The House of Representatives proposed the Emergency Pension Plan Relief Act of 2021 (EPPRA):
The proposed Emergency Pension Plan Relief Act of 2021 (EPPRA) will preserve the stabilizing effects of smoothing on plan funding for single employer pension plans. It will apply to plan years beginning after December 31, 2019.
- The current 10% interest rate corridor would be reduced to 5%, effective in 2020.
- The phase‐out of the 5% corridor would be delayed until 2026, at which point the corridor would, as under current law, increase by 5% each year until it attains 30% in 2030, where it would stay.

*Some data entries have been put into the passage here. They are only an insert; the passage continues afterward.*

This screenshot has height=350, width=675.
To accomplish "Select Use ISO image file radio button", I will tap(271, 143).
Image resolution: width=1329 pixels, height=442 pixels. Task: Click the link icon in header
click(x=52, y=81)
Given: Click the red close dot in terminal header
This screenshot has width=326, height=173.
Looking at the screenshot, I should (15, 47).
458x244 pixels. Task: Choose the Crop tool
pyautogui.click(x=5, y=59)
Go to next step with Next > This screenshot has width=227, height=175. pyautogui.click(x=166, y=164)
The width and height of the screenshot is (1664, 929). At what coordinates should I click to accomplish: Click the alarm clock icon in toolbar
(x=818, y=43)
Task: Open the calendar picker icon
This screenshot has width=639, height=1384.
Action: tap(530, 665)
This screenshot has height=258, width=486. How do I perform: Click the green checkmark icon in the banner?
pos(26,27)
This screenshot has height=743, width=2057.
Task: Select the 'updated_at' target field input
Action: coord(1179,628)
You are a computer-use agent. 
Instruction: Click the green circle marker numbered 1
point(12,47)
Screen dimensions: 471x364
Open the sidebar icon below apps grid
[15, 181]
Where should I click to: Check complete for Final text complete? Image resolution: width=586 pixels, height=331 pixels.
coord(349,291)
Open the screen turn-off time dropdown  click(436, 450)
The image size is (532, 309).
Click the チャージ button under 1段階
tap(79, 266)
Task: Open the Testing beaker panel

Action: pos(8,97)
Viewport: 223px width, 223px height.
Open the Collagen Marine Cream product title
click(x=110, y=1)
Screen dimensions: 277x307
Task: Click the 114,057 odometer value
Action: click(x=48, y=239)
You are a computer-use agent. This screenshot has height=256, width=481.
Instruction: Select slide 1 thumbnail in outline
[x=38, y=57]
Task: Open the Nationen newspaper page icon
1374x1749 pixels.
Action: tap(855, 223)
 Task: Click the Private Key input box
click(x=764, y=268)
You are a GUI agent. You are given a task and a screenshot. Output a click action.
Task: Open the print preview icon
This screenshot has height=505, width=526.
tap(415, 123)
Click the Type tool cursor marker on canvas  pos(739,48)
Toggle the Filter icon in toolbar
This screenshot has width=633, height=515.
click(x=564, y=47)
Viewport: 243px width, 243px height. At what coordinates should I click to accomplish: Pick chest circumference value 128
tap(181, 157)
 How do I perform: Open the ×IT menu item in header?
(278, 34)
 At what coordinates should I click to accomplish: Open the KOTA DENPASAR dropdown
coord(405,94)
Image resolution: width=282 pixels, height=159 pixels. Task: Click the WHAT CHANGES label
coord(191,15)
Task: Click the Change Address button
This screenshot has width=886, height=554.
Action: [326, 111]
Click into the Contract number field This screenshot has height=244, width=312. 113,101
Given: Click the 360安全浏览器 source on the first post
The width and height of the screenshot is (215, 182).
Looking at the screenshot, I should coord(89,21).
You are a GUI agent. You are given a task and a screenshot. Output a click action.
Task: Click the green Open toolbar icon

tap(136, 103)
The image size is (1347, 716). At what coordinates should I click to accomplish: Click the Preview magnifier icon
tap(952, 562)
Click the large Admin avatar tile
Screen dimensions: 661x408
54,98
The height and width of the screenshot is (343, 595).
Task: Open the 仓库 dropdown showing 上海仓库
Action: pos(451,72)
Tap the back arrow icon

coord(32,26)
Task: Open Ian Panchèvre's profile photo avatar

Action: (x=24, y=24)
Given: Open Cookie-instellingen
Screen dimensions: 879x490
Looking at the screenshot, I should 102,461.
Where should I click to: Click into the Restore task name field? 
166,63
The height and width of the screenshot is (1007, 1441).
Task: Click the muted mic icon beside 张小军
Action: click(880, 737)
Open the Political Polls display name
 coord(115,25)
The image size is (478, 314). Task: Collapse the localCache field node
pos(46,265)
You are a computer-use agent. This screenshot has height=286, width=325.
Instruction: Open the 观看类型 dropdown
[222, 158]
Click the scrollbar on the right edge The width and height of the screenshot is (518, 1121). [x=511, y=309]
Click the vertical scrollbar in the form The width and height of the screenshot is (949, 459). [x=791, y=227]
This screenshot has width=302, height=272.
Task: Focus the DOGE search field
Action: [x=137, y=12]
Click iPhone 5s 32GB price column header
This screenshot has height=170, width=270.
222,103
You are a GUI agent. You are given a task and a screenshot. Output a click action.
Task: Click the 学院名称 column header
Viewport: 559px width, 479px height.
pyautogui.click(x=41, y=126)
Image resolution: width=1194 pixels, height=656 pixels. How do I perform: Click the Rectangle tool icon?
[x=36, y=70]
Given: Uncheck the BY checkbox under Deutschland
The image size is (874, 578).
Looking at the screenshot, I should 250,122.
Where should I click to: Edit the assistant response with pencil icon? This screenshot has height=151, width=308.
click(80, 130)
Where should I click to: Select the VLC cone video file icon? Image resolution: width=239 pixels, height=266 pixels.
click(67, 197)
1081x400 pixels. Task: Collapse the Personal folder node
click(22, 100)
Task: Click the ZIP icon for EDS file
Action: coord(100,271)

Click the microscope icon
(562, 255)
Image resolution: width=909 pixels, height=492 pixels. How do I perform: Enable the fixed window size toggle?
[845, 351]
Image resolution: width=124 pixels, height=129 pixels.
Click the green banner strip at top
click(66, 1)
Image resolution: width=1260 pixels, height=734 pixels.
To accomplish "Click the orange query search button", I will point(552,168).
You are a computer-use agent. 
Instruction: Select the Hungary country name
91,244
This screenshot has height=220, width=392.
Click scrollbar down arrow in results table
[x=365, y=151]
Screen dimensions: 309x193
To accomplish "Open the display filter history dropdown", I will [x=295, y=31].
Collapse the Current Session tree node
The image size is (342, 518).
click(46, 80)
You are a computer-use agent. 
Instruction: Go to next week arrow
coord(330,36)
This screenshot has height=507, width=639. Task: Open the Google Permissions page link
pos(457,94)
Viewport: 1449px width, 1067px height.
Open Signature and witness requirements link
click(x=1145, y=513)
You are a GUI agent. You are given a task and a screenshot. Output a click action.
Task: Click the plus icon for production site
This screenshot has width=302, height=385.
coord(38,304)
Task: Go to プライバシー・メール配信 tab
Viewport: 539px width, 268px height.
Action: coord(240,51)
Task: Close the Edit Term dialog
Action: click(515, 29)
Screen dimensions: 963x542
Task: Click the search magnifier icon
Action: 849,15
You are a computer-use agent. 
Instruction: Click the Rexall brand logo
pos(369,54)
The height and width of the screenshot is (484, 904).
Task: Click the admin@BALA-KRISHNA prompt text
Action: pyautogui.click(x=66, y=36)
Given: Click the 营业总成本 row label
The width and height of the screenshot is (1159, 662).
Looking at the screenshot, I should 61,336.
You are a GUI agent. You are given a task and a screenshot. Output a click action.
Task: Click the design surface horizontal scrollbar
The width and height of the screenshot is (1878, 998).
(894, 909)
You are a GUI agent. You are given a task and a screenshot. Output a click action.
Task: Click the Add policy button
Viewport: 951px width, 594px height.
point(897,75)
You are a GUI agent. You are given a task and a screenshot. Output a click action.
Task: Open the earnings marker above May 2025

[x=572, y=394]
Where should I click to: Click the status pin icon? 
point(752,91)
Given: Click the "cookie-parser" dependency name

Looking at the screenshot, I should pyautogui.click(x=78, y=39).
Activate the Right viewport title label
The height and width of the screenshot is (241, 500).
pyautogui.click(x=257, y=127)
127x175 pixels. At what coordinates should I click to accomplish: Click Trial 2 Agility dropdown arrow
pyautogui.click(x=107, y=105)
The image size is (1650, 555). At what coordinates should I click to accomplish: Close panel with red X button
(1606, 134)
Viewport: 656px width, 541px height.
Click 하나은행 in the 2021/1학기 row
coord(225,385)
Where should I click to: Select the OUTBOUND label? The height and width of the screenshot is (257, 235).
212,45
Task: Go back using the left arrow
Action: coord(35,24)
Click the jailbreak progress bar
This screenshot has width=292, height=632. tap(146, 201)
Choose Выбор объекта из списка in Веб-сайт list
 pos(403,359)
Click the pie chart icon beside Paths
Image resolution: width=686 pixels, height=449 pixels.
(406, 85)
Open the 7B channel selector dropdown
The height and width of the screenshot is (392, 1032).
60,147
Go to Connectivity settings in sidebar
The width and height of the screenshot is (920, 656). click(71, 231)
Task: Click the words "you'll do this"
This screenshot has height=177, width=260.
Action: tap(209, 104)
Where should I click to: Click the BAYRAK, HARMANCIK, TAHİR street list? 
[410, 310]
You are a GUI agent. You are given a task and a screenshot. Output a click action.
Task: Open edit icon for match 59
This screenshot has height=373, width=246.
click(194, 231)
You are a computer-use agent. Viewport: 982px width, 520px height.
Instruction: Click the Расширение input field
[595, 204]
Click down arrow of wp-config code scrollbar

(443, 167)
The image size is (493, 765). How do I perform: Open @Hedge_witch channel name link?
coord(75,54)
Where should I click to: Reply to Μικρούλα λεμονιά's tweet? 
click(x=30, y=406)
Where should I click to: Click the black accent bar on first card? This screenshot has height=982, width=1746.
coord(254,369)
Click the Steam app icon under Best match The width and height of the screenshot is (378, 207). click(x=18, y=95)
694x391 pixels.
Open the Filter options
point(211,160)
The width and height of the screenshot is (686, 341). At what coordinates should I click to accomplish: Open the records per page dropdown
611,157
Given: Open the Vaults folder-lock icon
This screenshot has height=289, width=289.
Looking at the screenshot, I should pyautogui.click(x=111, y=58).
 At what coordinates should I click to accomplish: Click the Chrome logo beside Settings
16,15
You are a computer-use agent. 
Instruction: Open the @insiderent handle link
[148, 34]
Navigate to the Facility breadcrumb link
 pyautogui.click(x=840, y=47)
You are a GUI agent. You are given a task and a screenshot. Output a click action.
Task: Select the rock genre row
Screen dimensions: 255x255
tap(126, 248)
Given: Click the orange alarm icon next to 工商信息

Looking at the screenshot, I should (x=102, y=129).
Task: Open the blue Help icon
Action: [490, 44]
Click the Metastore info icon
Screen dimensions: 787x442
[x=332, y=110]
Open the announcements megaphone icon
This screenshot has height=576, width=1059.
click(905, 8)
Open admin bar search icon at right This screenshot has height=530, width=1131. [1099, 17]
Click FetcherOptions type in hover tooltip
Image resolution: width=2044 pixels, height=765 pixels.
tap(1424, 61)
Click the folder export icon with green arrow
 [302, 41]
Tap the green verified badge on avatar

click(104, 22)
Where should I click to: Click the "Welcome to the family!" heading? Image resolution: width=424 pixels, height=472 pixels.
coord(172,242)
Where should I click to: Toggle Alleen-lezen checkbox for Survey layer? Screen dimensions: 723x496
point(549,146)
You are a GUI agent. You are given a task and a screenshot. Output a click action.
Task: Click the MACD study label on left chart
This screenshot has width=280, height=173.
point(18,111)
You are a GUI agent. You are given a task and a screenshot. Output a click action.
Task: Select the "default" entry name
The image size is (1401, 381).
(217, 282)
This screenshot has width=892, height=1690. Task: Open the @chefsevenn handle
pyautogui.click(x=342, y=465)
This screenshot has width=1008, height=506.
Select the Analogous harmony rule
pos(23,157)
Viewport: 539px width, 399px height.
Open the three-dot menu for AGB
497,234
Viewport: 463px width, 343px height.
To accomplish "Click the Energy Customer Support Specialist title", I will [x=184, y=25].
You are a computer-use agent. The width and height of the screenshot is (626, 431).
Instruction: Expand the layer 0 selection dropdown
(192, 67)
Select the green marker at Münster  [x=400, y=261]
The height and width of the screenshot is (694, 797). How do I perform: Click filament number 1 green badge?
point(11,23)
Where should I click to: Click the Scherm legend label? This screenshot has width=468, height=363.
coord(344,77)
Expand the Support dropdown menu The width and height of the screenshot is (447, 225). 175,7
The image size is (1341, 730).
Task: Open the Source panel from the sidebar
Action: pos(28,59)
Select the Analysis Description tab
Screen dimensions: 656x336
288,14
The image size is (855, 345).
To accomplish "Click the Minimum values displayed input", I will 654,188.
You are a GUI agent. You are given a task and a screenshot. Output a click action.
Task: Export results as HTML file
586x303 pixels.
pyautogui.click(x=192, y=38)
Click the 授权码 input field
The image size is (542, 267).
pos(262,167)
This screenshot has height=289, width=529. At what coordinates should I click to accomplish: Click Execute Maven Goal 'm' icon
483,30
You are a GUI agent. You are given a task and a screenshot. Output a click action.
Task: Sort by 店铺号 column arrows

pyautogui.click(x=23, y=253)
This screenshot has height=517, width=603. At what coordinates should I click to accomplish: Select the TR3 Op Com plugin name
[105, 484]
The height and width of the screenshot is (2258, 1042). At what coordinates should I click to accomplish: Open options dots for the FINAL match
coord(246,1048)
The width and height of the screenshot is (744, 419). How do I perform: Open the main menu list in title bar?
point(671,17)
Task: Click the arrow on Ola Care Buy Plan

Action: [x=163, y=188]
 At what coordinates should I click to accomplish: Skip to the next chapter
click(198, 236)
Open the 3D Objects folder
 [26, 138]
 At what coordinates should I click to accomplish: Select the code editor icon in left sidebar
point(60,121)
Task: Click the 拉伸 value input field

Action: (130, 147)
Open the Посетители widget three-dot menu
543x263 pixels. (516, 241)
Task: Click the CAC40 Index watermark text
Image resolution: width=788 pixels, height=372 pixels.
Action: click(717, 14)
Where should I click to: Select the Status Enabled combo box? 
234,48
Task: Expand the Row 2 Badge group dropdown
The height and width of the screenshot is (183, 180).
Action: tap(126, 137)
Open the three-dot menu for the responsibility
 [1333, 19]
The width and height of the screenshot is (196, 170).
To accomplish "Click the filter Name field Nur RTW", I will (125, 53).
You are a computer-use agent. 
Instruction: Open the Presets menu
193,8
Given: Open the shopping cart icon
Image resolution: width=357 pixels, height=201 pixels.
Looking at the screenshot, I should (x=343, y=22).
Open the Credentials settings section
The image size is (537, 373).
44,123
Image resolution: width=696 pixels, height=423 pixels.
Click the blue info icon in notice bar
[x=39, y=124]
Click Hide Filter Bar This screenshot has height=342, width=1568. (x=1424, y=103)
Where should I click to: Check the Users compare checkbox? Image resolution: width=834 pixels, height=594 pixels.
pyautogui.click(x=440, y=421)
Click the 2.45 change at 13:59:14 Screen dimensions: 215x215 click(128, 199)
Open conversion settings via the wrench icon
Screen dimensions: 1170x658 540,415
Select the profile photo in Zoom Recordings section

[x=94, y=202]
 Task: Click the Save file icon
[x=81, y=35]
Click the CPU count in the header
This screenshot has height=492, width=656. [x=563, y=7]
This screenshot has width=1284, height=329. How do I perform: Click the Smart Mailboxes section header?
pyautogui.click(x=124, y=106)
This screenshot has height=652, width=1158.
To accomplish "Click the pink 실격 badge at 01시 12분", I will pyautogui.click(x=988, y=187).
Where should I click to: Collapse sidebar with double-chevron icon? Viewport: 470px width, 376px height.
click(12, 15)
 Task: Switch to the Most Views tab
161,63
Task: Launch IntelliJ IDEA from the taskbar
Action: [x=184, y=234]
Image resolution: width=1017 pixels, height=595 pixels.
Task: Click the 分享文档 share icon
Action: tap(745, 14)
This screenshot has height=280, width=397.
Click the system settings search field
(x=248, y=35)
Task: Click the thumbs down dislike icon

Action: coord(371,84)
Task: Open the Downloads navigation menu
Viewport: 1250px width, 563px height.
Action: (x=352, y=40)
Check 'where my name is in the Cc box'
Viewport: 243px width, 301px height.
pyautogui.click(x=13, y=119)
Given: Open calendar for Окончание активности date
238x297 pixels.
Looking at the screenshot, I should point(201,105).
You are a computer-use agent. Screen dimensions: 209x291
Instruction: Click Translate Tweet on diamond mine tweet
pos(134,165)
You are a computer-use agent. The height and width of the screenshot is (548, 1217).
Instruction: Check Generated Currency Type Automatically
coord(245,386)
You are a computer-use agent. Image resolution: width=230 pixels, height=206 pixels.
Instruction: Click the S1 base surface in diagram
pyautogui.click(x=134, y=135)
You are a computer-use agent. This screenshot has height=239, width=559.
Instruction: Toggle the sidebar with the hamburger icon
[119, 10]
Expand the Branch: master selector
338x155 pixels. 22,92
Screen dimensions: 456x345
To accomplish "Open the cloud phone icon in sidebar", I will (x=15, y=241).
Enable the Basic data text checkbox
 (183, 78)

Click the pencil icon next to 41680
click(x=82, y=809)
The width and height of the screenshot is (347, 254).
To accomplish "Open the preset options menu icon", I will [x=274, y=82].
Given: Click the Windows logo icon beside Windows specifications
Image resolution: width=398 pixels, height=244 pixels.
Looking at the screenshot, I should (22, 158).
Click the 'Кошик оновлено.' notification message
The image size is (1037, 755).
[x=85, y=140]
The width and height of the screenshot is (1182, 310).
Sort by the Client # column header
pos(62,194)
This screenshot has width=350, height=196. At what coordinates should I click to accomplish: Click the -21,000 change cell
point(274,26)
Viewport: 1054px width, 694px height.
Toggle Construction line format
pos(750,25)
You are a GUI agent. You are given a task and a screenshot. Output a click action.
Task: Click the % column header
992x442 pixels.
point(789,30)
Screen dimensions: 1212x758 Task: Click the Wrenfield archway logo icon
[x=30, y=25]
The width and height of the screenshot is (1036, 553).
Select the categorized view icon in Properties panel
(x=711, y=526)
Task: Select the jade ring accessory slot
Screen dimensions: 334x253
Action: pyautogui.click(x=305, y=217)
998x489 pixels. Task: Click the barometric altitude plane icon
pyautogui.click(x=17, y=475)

- A 5% floor would be put on the 25‐year interest rate averages. This floor would establish stability and predictability on a longer‐term basis, so that interest rate variations do not create excessive volatility
Note: The current discount interest rate smoothing is based on a 10% band around 25‐year interest rate average, phasing out in 2021. The benefit to plan sponsors has been to protect the pension plan funded status from extreme movements in liability discount interest rates.
Extension of Amortization:
- All shortfall amortization bases for all plan years beginning before January 1, 2020 (and all shortfall amortization installments determined with respect to such bases) would be reduced to zero.
- All shortfalls would be amortized over 15 years, rather than seven years.